» **PAGE EXTRACT**
○ ○ ○ ○ ○ ○ ○
Glycaemic control and familial factors determine hyperlipidaemia in early childhood diabetes. Oxford Regional Prospective Study of Childhood Diabetes.
Abraha A., Schultz C., Konopelska-Bahu T., James T., Watts A., Stratton IM., Matthews DR., Dunger DB.
AIMS: To determine whether abnormal lipid levels in children with Type 1 diabetes mellitus are the result of poor metabolic control or may in part be determined by genetic factors. METHODS: Non-fasting lipid levels were measured in 141 children with Type 1 diabetes (age range 7.7-19 years) 3 years after diagnosis, and in 192 of their parents. Glycosylated haemoglobin and the urinary albumin-creatinine ratio (three urine samples) were estimated in each child annually. RESULTS: The children had a mean total cholesterol of 4.46 +/- 1.25 mmol/l (+/- SD) and a median triacylglycerol of 1.18 mmol/l (range 0.32-4.7). A total of 15.3% of the population had a total cholesterol > 5.2 mmol/l and 17.9% had a triacylglycerol > 1.7 mmol/l; in 5.6% both total cholesterol and triacylglycerol were greater than these cut-off points. Total cholesterol, triacylglycerol and very low density lipoprotein-cholesterol were significantly correlated to glycaemic control. However, total cholesterol was also significantly related to parental total cholesterol either as analysed separately or as mean parental total cholesterol (r = 0.37, P = 0.0001). In stepwise multiple regression analysis both mean parental total cholesterol (P = 0.001) and HbA1c (P = 0.015) were significant determinants of the child's total cholesterol. The children studied were being followed prospectively for the development of microalbuminuria and there was a weak association across tertiles of total cholesterol, linking higher levels to the development of microalbuminuria (P < 0.05). CONCLUSIONS: We conclude that both glycaemic control and familial factors may be important determinants of lipid levels in young people with diabetes. Both may contribute to the subsequent risk of cardiovascular disease and possibly the development of incipient diabetic nephropathy.
○ ○ ○ ○ ○ ○ ○
» **RECORDS SUPPLIED**

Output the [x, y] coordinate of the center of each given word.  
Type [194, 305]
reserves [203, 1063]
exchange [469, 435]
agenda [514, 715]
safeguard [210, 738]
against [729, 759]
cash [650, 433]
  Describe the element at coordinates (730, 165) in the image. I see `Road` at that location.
○ ○ ○ ○ ○ ○ ○
» **WHAT IS EXPECTED**
List every author named in the childhood diabetes abstract above.

» **WRITTEN RESPONSE**
Abraha A., Schultz C., Konopelska-Bahu T., James T., Watts A., Stratton IM., Matthews DR., Dunger DB.